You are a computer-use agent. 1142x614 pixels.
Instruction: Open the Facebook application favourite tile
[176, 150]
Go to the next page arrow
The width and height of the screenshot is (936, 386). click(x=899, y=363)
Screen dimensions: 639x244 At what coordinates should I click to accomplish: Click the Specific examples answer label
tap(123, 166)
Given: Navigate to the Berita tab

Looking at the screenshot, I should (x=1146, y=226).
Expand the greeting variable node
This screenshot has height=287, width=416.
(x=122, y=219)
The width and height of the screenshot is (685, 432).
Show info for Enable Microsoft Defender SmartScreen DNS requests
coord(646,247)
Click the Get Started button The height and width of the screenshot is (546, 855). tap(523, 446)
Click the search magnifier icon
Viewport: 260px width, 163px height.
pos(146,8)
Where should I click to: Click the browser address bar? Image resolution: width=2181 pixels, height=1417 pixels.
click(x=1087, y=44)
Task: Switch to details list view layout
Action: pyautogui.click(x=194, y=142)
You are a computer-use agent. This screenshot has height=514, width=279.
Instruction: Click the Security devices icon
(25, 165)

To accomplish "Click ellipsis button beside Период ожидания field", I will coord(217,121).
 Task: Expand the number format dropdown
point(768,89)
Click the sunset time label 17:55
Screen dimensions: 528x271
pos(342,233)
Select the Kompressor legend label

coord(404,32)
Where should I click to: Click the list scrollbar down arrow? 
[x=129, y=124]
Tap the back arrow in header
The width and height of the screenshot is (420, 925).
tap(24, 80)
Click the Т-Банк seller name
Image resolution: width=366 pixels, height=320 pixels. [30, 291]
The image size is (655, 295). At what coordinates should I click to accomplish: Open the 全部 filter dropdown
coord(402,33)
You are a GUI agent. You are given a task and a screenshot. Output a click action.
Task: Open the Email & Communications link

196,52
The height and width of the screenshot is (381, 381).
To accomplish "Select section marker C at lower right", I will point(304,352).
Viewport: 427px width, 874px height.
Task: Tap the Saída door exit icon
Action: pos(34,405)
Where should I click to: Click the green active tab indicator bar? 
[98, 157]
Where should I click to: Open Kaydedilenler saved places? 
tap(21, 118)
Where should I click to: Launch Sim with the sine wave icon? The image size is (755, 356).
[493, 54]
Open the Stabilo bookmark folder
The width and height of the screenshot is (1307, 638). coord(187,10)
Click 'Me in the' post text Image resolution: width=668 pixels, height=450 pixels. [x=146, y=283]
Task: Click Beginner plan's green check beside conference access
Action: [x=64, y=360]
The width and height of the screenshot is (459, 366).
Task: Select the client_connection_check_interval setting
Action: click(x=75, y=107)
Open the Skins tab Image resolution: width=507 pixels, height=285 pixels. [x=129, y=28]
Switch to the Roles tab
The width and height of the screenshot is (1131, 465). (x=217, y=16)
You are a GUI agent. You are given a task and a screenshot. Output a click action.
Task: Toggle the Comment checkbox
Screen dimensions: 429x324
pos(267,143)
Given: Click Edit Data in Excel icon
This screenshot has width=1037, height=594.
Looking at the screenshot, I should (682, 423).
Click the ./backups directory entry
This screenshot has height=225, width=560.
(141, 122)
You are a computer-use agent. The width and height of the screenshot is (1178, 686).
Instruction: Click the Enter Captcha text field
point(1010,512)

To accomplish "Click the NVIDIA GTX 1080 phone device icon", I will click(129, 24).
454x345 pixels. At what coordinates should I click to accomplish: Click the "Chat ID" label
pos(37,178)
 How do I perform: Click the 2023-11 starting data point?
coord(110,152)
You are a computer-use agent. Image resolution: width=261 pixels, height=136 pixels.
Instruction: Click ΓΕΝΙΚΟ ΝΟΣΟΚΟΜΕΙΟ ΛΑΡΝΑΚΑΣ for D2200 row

**********

» TASK TO COMPLETE: Return every line in the listing that contains the word "agent".

» EXPECTED OUTPUT:
You are a computer-use agent. 1142x614 pixels.
You are a computer-use agent. This screenshot has height=514, width=279.
You are a GUI agent. You are given a task and a screenshot. Output a click action.
You are a GUI agent. You are given a task and a screenshot. Output a click action.
You are a computer-use agent. The width and height of the screenshot is (1178, 686).
You are a computer-use agent. Image resolution: width=261 pixels, height=136 pixels.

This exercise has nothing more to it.